Amanhã, dia 15, celebra-se o dia das Instituições de Solidariedade e a Confederação Nacional das Instituições de Solidariedade Social (CNIS) evoca o seu 37º aniversário na “afirmação dos valores e identidade da solidariedade, da sua autonomia e empenho na cooperação”. Porque fui desafiado a reflectir sobre algumas dimensões do tema, aqui expresso uma pequena parte da minha reflexão, como forma de homenagear o importantíssimo papel da esmagadora maioria destas numerosas Instituições.

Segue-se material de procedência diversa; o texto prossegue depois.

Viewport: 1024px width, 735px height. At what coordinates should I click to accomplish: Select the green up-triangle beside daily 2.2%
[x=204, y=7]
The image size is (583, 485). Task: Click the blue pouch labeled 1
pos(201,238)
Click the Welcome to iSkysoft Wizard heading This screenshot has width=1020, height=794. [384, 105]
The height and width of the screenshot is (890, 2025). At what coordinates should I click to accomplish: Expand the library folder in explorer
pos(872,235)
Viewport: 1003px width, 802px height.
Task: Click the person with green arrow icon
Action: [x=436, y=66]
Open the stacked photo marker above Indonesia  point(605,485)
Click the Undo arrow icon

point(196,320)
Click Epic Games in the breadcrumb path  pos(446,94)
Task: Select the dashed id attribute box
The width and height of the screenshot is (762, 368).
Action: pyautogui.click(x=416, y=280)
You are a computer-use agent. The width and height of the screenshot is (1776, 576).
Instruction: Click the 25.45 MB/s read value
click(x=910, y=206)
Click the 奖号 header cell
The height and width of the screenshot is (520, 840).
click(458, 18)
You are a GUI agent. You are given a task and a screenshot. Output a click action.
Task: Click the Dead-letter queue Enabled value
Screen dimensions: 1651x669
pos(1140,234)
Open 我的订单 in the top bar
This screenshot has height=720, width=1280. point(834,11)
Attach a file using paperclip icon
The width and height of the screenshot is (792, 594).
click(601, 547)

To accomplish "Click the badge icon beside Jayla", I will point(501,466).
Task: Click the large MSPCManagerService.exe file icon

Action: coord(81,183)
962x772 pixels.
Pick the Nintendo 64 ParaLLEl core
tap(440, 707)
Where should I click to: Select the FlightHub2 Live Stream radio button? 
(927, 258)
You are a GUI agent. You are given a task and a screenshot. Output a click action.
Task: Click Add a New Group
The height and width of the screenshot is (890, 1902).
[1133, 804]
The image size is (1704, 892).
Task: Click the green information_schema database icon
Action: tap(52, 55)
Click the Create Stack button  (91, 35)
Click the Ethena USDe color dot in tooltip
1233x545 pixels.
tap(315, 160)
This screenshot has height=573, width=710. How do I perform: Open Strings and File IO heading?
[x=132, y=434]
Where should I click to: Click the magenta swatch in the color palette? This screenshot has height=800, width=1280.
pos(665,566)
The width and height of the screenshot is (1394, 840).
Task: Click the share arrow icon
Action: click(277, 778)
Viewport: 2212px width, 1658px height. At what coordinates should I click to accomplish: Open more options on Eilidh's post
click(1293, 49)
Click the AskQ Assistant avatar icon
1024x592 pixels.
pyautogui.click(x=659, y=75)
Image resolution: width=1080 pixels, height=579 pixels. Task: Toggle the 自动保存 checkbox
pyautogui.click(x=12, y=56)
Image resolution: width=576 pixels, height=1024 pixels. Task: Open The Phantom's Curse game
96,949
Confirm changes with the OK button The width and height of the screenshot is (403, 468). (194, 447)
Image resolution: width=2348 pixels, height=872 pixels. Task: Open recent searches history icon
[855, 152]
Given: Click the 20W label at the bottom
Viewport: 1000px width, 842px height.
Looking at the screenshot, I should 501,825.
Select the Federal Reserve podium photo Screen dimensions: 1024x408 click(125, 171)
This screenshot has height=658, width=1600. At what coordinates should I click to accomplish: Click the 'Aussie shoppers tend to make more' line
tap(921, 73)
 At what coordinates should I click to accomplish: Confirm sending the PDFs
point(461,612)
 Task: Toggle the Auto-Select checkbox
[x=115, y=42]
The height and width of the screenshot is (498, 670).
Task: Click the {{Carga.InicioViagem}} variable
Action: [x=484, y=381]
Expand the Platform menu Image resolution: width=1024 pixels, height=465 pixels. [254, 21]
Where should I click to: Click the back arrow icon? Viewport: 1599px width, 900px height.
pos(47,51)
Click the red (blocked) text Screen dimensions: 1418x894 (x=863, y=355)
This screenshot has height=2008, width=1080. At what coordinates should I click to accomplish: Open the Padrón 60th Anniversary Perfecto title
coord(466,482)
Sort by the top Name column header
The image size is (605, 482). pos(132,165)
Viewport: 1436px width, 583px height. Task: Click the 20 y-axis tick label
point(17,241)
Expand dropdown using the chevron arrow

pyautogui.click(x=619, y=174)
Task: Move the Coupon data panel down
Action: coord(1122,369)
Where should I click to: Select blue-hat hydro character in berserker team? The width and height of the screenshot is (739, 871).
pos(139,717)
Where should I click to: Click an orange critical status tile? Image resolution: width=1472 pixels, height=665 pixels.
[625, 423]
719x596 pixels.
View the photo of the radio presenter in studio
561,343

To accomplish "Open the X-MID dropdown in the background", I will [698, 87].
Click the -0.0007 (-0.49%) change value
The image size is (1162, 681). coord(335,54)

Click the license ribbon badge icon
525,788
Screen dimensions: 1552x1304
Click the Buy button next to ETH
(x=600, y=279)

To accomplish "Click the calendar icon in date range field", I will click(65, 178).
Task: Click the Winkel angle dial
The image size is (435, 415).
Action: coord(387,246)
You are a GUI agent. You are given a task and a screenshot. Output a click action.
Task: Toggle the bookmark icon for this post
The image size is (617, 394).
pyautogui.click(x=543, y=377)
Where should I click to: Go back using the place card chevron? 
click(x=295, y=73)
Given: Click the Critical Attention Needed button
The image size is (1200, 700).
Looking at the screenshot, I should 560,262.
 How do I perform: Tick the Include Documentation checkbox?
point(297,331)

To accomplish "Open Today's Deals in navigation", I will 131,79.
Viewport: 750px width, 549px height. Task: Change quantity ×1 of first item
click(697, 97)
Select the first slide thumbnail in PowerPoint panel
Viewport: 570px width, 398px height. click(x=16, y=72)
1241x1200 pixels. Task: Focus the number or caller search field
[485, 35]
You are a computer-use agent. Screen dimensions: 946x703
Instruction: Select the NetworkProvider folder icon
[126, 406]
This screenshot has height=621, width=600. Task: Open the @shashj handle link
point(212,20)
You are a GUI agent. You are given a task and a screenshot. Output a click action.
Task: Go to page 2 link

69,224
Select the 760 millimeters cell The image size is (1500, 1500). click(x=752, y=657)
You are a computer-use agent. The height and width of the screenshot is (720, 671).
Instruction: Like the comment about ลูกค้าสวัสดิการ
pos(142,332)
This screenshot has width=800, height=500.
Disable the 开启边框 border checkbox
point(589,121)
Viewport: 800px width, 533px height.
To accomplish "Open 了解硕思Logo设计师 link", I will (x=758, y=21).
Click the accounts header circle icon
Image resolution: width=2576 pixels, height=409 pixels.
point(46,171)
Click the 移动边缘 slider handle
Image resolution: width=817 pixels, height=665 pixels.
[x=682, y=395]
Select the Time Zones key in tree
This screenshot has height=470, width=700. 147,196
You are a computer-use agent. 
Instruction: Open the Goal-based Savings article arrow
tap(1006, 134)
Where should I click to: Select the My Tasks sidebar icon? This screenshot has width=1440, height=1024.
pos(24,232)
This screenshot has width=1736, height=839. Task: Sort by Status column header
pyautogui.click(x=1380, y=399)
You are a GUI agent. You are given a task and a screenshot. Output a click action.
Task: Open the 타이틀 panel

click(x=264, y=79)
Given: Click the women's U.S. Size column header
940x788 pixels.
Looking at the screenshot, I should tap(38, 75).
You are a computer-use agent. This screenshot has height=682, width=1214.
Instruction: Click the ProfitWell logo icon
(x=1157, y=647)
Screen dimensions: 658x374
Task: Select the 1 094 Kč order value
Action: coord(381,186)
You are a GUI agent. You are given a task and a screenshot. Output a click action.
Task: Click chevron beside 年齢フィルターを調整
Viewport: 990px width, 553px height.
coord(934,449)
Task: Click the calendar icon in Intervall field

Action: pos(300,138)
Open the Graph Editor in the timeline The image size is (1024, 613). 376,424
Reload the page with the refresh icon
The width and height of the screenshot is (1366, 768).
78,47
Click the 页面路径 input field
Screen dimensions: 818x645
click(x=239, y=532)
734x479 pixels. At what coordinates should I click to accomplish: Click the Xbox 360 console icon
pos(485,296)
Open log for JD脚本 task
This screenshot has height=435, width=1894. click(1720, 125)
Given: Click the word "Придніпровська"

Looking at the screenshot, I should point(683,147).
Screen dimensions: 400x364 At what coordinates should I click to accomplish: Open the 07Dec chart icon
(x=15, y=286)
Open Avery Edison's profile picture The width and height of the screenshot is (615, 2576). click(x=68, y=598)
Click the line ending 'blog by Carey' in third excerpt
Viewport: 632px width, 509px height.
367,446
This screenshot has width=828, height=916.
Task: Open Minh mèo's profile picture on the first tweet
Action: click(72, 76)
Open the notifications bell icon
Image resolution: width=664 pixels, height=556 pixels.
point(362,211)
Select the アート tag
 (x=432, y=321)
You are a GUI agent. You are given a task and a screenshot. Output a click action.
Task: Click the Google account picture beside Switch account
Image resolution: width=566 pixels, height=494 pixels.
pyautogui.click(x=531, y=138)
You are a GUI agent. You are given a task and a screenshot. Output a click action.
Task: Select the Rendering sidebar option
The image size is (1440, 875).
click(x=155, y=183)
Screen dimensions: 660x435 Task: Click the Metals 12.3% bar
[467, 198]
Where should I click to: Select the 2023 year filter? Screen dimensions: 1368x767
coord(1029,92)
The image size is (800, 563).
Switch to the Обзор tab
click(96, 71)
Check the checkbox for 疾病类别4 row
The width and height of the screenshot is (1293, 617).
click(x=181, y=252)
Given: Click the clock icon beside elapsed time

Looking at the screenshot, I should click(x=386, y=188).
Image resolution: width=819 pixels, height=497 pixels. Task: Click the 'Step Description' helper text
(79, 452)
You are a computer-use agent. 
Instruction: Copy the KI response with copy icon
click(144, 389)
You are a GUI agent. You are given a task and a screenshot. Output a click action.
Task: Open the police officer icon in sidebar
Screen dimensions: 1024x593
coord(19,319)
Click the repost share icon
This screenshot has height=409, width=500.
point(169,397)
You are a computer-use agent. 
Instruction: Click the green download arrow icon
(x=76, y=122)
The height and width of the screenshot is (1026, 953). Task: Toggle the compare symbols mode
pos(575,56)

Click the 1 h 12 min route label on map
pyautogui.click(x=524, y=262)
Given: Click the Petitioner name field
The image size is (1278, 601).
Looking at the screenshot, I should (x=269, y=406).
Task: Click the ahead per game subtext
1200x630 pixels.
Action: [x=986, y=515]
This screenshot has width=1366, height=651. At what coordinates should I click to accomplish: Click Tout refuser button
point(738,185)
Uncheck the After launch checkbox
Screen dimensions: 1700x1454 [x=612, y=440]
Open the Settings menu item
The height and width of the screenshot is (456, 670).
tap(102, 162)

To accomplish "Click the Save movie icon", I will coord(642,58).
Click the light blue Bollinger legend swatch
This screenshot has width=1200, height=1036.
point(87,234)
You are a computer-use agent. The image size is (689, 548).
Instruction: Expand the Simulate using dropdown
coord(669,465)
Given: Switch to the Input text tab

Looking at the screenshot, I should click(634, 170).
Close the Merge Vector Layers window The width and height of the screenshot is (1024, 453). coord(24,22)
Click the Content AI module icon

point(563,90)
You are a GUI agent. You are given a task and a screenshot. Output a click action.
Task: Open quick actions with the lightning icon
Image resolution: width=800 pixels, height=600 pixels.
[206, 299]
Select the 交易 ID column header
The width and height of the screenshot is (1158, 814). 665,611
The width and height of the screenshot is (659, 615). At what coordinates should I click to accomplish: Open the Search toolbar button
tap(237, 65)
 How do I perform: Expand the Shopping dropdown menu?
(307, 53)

As Instituições de Solidariedade Social (IPSS) vivem hoje sob enormes tensões que parecem projetar-se, de forma agravada, para o futuro próximo: em primeiro lugar, a tensão entre a solidariedade e o lucro, o que as obriga a um esforço enorme para resistirem à financeirização do sector e à mercadorização do trabalho; em segundo, a dificuldade em equilibrar os meios disponíveis com as missões que crescentemente lhes estão atribuídas; em terceiro, a pressão que as empurra para missão paliativa na resposta aos custos sociais decorrentes de um mercado de trabalho selvagem, com grande desemprego e baixa qualidade de emprego.
O futuro das IPSS, que se quer consistente, está profundamente associado ao futuro do Estado Social. Há quem afirme que o Estado Social deve ser substituído pelo Estado Solidário, debaixo de um argumentário que desagua em três ideias: i) a conceção de que as pessoas devem aceder aos direitos sociais em função dos seus rendimentos, como se nesse acesso se pudessem colmatar as profundas desigualdades que estão a montante, na injusta distribuição da riqueza; ii) a ideia de que a obrigação do Estado é apenas a de garantir mínimos; iii) a perspetiva de que os direitos fundamentais da proteção social (como, aliás, na saúde ou na educação) podem ser colocados no mercado como quaisquer outros produtos.
O Estado Social tem, no plano concetual, um princípio claro: coloca as pessoas (todas) como sujeitos de direitos (e deveres a eles inerentes), não as abandonando aos caprichos da benevolência alheia. Deixemos claro que a solidariedade, e até a caridade, são importantes valores. Mas são valores que só têm significado quando concretizados num processo de transformação da realidade social, de promoção da dignidade humana e de afirmação da plena cidadania.
As IPSS se não agirem na base daqueles valores perdem a sua alma e tornar-se-ão distantes e frias. É natural e até indispensável, que as IPSS acolham atos de caridade acidentais ou momentâneos de diverso tipo. Contudo, em última instância, devem pugnar por colocar cada pessoa (criança, jovem, adulto ou idoso) o mais longe possível de situações de dependência e necessidades que lhes roubam dignidade. E devem ainda integrar plenamente a sua ação em processos de progressivo desenvolvimento da sociedade.
As transformações em curso nas sociedades contemporâneas, onde se observa baixo crescimento económico, persistente desemprego de massas e envelhecimento acelerado, conduzem a novas necessidades e desafios para o Sector Social e Solidário.
Face a este cenário, os vendilhões do templo da nossa era – o poder financeiro –, veem aqui uma oportunidade de negócio e de lucro. Já hoje estão bem visíveis no nosso país pressões financeiras, algumas apresentadas sob o manto da inovação social.
Não temos dúvida quanto à necessidade de se buscarem respostas novas que podem exigir novas cooperações e articulações de ação, mas se o Sector Social e solidário se afastar de valores e expressões de identidade que lhes são intrínsecos, e que sempre guiaram a sua ação, cedendo à expectativa de mais fácil e imediato financiamento, corre o risco de mais cedo do que tarde entrar em turbulência, de enfraquecer e de acabar por ser dispensado a favor de modelos de prestação de cuidados empresarializados e financeirizados.
Cada vez mais refinado nas suas práticas, o neoliberalismo apresenta sempre uma solução mercantil face a qualquer problema económico, social, cultural e até afetivo, nem que seja com utilização de dinheiro público, a que continuamente deita a mão, desde que a provisão seja privada e se monte um qualquer simulacro de concorrência.
Todos sabemos muito bem que o dinheiro corrompe certos valores.